Problem to solve »
Return exactly the lines below, starting with the one that has "Медіатреш (10, 2338)" and going on through the one that has "куплено! (29, 1939)".

Material supplied »

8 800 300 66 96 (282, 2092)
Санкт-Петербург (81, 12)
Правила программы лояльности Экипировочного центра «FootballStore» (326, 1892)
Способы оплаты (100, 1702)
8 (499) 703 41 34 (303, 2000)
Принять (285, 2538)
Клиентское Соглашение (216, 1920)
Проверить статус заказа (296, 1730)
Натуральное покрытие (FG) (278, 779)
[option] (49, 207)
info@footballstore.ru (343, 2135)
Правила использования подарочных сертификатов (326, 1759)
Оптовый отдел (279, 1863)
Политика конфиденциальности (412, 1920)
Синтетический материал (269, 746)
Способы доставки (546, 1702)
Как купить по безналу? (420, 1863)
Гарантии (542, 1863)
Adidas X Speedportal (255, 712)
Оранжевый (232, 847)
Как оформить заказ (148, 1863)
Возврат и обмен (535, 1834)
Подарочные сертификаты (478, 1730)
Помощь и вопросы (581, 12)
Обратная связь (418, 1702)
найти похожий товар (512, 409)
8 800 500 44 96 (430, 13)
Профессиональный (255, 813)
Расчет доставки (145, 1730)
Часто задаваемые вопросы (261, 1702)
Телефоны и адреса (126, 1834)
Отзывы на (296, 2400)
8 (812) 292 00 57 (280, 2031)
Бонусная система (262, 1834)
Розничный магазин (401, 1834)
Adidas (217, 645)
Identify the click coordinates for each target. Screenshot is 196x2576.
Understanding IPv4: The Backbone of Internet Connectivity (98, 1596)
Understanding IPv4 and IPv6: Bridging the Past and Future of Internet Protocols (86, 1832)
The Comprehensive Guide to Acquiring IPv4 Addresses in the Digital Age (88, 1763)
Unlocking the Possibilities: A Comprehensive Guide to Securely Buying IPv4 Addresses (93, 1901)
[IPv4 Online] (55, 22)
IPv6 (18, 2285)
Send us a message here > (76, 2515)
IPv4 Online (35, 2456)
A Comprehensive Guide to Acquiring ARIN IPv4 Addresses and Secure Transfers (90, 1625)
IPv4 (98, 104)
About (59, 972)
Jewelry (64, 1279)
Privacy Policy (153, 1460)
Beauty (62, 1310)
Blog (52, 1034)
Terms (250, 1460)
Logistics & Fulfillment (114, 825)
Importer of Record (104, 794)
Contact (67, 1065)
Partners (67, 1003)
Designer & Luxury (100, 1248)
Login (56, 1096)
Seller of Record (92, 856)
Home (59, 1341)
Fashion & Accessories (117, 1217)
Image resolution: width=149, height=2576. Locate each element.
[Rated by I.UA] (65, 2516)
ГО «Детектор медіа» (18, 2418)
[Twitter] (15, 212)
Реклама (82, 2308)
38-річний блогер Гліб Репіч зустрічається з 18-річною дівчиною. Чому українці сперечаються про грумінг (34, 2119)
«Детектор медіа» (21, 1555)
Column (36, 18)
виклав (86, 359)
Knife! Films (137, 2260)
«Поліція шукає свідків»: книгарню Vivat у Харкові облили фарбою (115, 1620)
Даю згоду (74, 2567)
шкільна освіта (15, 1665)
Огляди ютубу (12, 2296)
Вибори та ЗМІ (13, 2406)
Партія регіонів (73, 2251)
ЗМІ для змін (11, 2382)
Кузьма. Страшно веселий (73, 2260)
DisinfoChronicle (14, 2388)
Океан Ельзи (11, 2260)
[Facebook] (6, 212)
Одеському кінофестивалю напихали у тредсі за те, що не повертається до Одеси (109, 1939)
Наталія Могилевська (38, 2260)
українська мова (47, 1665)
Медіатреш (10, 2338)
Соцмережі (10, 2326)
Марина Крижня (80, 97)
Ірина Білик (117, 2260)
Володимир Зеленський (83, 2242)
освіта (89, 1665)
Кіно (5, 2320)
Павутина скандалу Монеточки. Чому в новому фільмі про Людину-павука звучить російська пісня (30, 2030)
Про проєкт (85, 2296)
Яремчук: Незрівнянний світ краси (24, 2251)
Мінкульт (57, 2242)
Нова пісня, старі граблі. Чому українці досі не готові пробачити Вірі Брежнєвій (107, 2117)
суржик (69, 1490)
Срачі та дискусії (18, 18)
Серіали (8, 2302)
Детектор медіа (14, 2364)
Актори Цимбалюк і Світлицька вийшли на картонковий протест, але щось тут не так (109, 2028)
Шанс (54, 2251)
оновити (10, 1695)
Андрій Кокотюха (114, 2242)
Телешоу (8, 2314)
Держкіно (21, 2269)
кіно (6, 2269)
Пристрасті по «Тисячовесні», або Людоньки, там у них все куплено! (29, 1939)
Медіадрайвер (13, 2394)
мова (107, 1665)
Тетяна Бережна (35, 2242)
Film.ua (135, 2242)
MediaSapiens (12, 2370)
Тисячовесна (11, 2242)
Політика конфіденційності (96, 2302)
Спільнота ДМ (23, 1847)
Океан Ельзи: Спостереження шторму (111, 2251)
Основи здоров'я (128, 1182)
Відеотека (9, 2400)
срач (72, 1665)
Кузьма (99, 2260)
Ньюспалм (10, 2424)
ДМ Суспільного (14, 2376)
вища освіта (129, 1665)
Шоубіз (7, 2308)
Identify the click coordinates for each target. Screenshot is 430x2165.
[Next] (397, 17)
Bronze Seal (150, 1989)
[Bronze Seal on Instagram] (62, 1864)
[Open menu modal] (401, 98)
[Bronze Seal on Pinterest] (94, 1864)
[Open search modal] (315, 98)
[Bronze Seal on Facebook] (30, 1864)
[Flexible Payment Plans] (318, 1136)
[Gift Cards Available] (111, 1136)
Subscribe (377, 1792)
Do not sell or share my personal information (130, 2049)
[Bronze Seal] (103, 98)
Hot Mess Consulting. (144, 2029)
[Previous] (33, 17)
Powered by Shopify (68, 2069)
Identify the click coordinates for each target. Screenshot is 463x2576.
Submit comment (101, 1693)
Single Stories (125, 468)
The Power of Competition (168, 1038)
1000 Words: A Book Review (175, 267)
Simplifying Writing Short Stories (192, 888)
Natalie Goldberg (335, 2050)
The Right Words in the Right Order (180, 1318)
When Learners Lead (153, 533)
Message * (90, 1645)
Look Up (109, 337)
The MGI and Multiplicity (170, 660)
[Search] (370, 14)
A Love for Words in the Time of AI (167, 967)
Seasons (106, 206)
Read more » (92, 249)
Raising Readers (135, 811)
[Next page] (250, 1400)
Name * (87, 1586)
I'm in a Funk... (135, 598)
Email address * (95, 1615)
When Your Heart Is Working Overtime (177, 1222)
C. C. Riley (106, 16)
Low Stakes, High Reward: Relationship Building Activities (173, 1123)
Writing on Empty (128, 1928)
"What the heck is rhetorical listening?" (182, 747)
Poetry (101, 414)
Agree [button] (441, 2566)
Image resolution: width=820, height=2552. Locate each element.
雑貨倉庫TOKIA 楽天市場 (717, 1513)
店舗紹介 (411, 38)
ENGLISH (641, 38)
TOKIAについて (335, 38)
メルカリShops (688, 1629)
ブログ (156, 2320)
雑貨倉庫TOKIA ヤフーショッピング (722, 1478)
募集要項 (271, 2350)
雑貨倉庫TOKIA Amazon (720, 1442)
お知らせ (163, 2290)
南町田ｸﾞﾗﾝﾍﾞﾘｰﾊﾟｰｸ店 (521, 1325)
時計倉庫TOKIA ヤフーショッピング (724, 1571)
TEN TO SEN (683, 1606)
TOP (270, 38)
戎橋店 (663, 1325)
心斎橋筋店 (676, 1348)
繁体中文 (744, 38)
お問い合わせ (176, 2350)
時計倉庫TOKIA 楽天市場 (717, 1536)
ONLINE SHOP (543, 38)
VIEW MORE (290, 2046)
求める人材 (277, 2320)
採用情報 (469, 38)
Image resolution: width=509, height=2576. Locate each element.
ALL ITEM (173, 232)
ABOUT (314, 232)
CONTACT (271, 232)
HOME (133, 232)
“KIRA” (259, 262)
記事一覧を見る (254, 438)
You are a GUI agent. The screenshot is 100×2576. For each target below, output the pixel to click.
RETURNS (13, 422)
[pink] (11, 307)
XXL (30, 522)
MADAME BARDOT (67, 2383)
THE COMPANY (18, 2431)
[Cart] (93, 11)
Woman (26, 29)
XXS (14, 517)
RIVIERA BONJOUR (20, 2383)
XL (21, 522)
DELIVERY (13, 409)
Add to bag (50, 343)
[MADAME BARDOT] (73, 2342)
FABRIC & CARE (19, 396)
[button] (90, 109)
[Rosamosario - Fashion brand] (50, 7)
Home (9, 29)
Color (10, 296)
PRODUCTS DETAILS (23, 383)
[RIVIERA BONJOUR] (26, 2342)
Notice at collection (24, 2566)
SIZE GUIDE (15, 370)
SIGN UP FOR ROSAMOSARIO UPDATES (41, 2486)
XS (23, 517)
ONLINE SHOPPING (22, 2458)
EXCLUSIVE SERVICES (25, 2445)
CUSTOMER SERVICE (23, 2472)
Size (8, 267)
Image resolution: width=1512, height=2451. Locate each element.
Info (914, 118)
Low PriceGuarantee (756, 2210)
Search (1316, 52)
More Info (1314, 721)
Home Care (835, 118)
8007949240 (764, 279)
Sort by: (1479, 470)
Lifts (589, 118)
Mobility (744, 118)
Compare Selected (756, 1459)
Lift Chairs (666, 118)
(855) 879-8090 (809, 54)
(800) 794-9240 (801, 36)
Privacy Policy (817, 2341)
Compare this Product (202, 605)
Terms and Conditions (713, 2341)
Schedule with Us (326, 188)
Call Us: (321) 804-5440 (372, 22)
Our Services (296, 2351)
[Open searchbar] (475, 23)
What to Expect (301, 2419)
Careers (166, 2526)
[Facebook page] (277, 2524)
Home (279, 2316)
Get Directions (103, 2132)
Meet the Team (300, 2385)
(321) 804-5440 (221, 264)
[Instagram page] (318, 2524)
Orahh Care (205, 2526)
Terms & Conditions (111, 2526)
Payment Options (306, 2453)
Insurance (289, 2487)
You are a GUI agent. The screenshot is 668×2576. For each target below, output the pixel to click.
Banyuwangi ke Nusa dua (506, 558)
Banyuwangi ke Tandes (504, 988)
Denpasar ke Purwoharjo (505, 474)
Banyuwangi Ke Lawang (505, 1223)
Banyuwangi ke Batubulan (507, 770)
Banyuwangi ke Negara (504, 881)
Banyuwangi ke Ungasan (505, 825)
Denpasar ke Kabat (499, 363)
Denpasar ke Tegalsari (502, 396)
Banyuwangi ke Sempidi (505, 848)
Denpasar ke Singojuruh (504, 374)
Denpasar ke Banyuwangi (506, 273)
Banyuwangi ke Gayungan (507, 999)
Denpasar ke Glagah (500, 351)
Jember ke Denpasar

Expected answer »
Медіатреш (10, 2338)
Соцмережі (10, 2326)
Марина Крижня (80, 97)
Ірина Білик (117, 2260)
Володимир Зеленський (83, 2242)
освіта (89, 1665)
Кіно (5, 2320)
Павутина скандалу Монеточки. Чому в новому фільмі про Людину-павука звучить російська пісня (30, 2030)
Про проєкт (85, 2296)
Яремчук: Незрівнянний світ краси (24, 2251)
Мінкульт (57, 2242)
Нова пісня, старі граблі. Чому українці досі не готові пробачити Вірі Брежнєвій (107, 2117)
суржик (69, 1490)
Срачі та дискусії (18, 18)
Серіали (8, 2302)
Детектор медіа (14, 2364)
Актори Цимбалюк і Світлицька вийшли на картонковий протест, але щось тут не так (109, 2028)
Шанс (54, 2251)
оновити (10, 1695)
Андрій Кокотюха (114, 2242)
Телешоу (8, 2314)
Держкіно (21, 2269)
кіно (6, 2269)
Пристрасті по «Тисячовесні», або Людоньки, там у них все куплено! (29, 1939)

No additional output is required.